For Bailie, seeing the rocket dragons thundering their ways into the skies never got old.

“It was all fire and brimstone,” he said. “It made a lot of noise, boosters flew, and it left a big trail.” 

Launch photographers relished Delta assignments.

“Delta was absolutely my favorite,” Behrendt said. “I liked the Delta IIs best, because they were the real workhorse out at the Cape during the last 40 years — and we could get closer to the pad to photograph, which was a big deal, even with our telephoto lenses. The launches were more immediate.”

Bailie got even closer, thanks to a remote camera installed on the launch tower. “It was literally feet away from the rocket,” he said.

The night of Dec. 4, 1996, was a long one for Behrendt, who captured this 1:58:07 a.m. launch of the Delta II Mars Pathfinder, the first robotic rover. LLOYD BEHRENDT

REALLY BIG

Carleton Bailie sets up shop to photograph a Delta launch.

Carleton Bailie sets up shop to photograph a Delta launch. CARLETON BAILIE

At 232 feet tall, the last Delta IV Heavy was a very different and beefier animal than its earlier relatives, which stood at only 90 feet. Propelled by half a million gallons of propellent and more than 2 million pounds of thrust, these magnificent metal beasts would seemingly self-immolate upon liftoff, when the liquid hydrogen used to cool the engines appeared to set the rocket on fire as it rose from the launch pad. Fire and brimstone, indeed. 

Just four minutes into the flight, the boosters were cast away, followed by the first stage less than two minutes later, leaving the single RL10C-2-1 Engine to propel the payload into space. 

The last Delta was part of a secret National Reconnaissance Office mission, likely the deployment of a satellite into orbit. The majority of Delta IV Heavy launches were missions for the NRO, which is the Department of Defense agency tasked with surveillance from space.

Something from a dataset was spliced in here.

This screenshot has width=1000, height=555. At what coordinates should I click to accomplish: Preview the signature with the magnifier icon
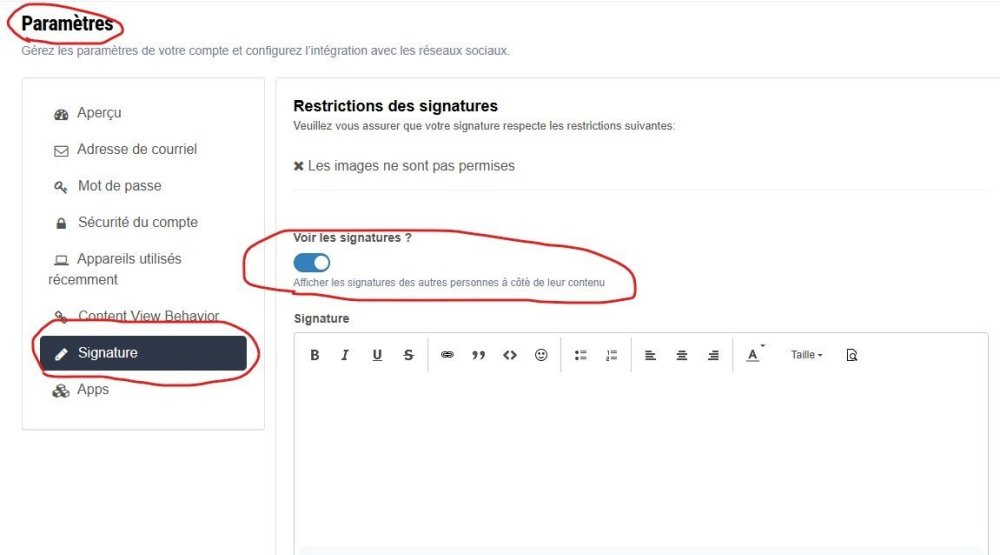tap(851, 355)
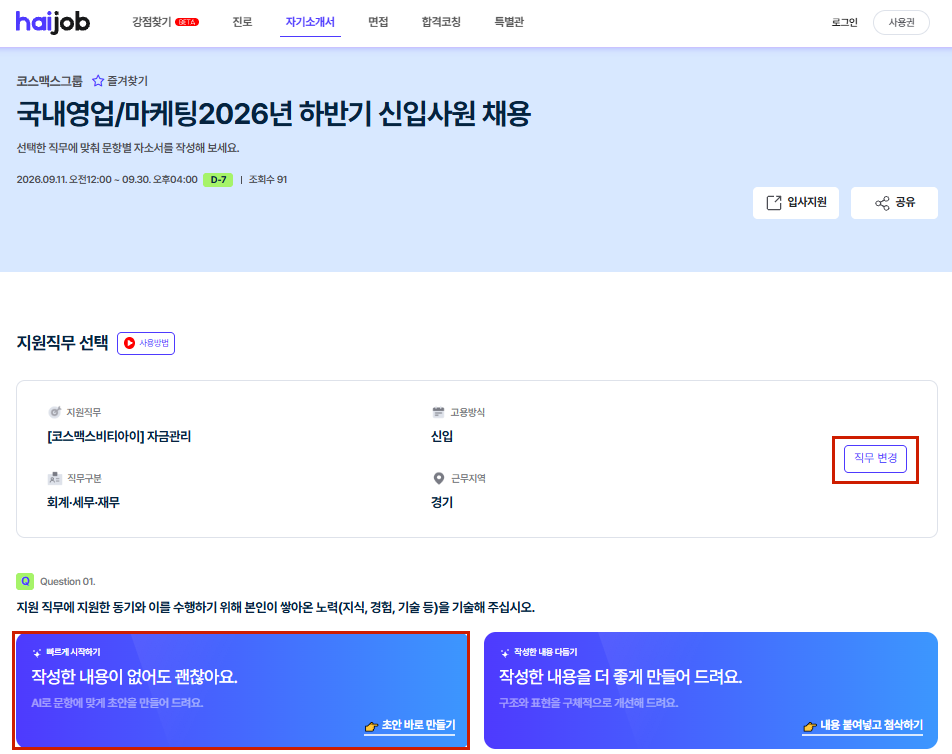The width and height of the screenshot is (952, 754).
Task: Click the 지원직무 target icon
Action: click(x=55, y=412)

“The mission will strengthen the NRO’s ability to provide a wide range of timely intelligence information to national decision makers, warfighters and intelligence analysts to protect the nation’s vital interests and support humanitarian efforts worldwide,” according to the United Launch Alliance’s mission statement for the last launch. 

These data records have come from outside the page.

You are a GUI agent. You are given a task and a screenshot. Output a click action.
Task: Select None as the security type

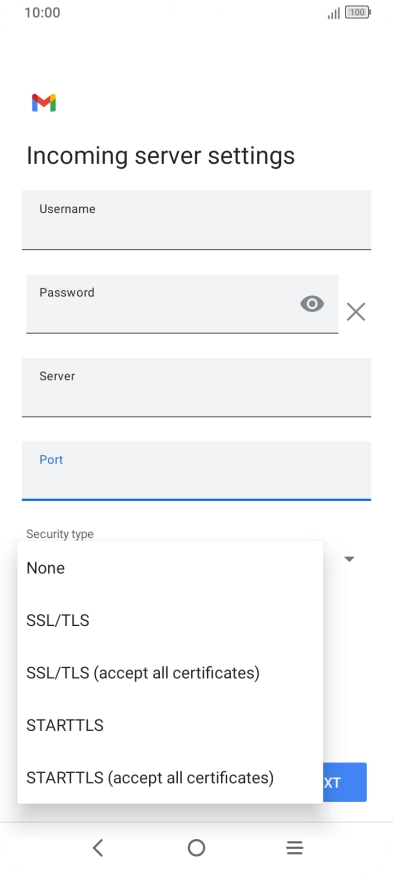pyautogui.click(x=170, y=568)
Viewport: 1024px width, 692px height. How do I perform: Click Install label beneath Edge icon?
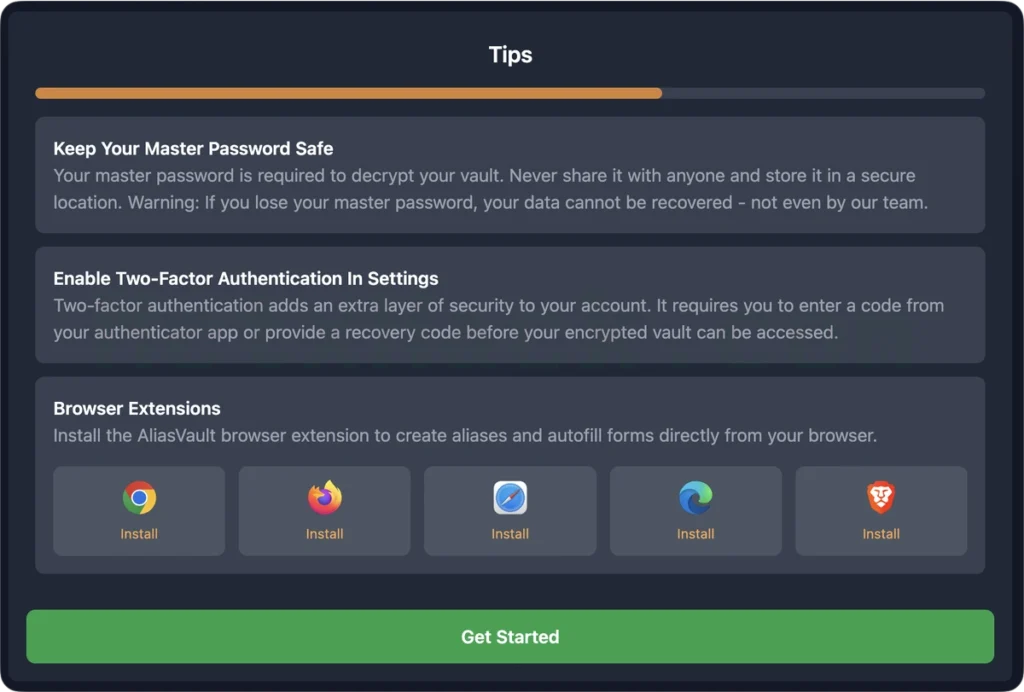(x=696, y=534)
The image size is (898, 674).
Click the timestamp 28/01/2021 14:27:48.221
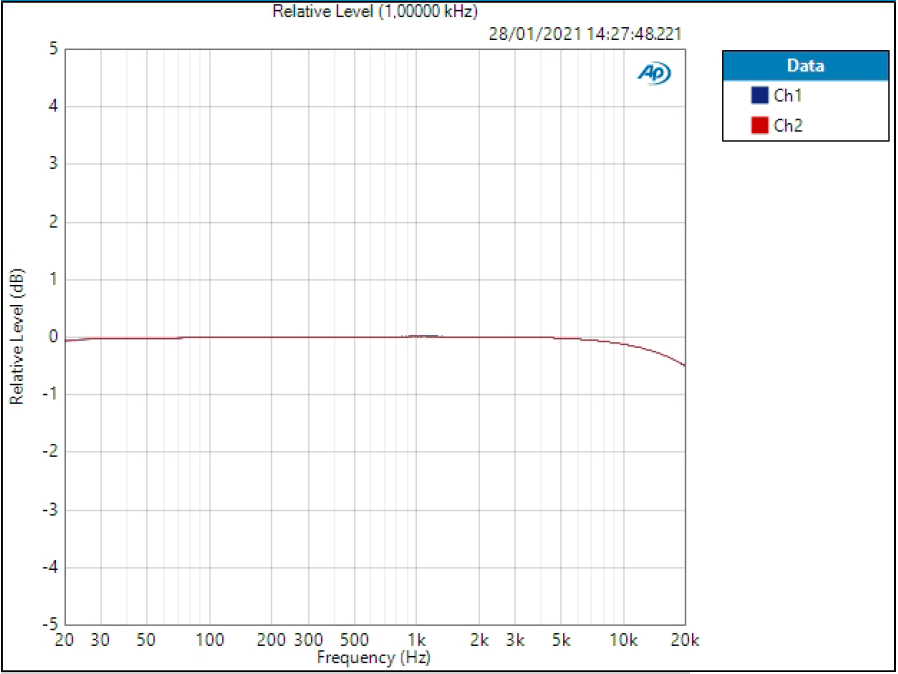(x=586, y=33)
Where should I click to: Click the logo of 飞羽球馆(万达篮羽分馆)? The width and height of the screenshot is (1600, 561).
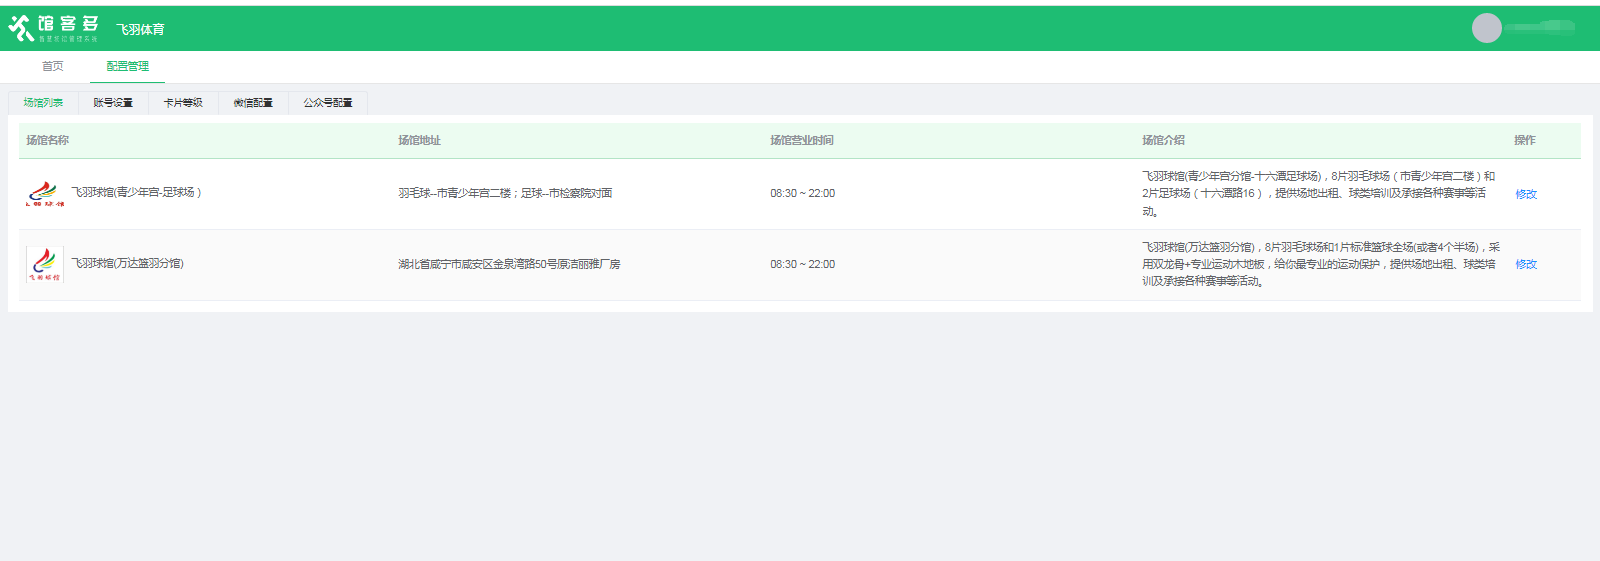pyautogui.click(x=45, y=264)
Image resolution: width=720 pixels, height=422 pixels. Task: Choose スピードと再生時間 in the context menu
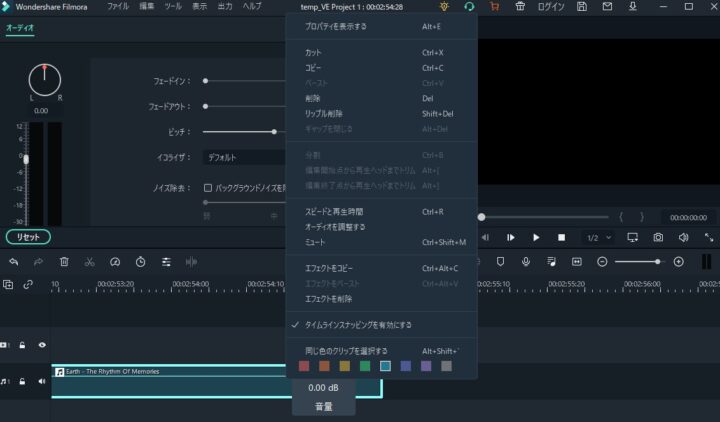point(332,212)
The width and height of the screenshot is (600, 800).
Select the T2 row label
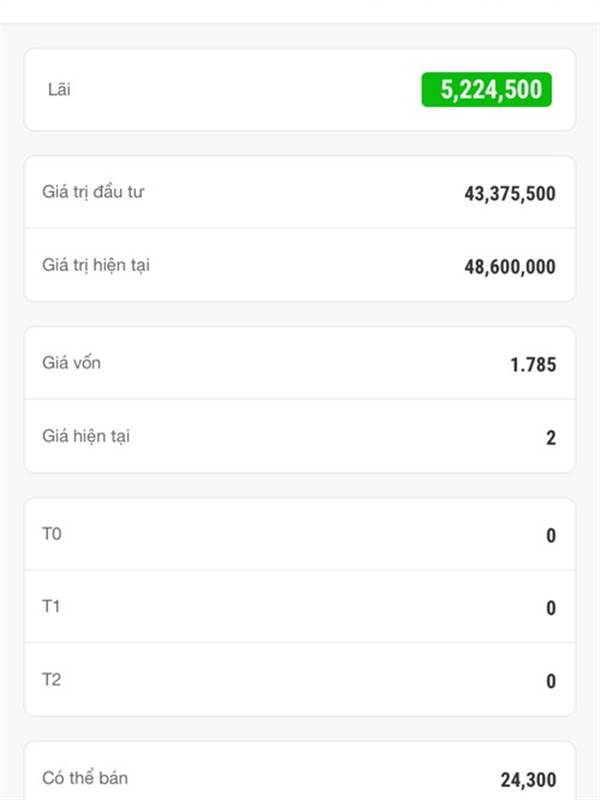tap(52, 680)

In addition to delivering the spy satellites that keep the country safe, the Deltas deserve our gratitude for showing us the way, literally. In addition to NASA science missions and weather satellites, past payloads have included GPS satellites. 

“That’s the only reason I got a GPS for my 25-year-old Jeep,” Behrendt said.

Photographer Lloyd Behrendt stands before the Atlantis Space Shuttle, one of the other famous metal birds he often photographed

Photographer Lloyd Behrendt stands before the Atlantis Space Shuttle, one of the other famous metal birds he often photographed. JIM SIEGE

HISTORY

The Delta rocket never failed to put on quite the show.

The Delta rocket never failed to put on quite the show. CARLETON BAILIE

A Delta IV Heavy was part of the first orbital test flight of the Orion crew capsule in 2014, delivering the unmanned capsule to an altitude of 3,600 miles — 14 times higher than the orbit of the International Space Station. Another Delta IV Heavy transported the NASA Parker Solar Probe in 2014 to learn more about space weather. The mission flew by Venus seven times and reached an orbit that brought it closer to the sun than Mercury. 

The Delta’s reliability made it a go-to rocket for military reconnaissance missions. “For years, they used Deltas because they needed big satellites with big antennas and big cameras for communications and reconnaissance,” Platt said. 

The development of smaller, cheaper satellites with the same, if not larger, capabilities ultimately sealed the fate for the Deltas. Like television sets and panty hose, these new satellites have short shelf lives.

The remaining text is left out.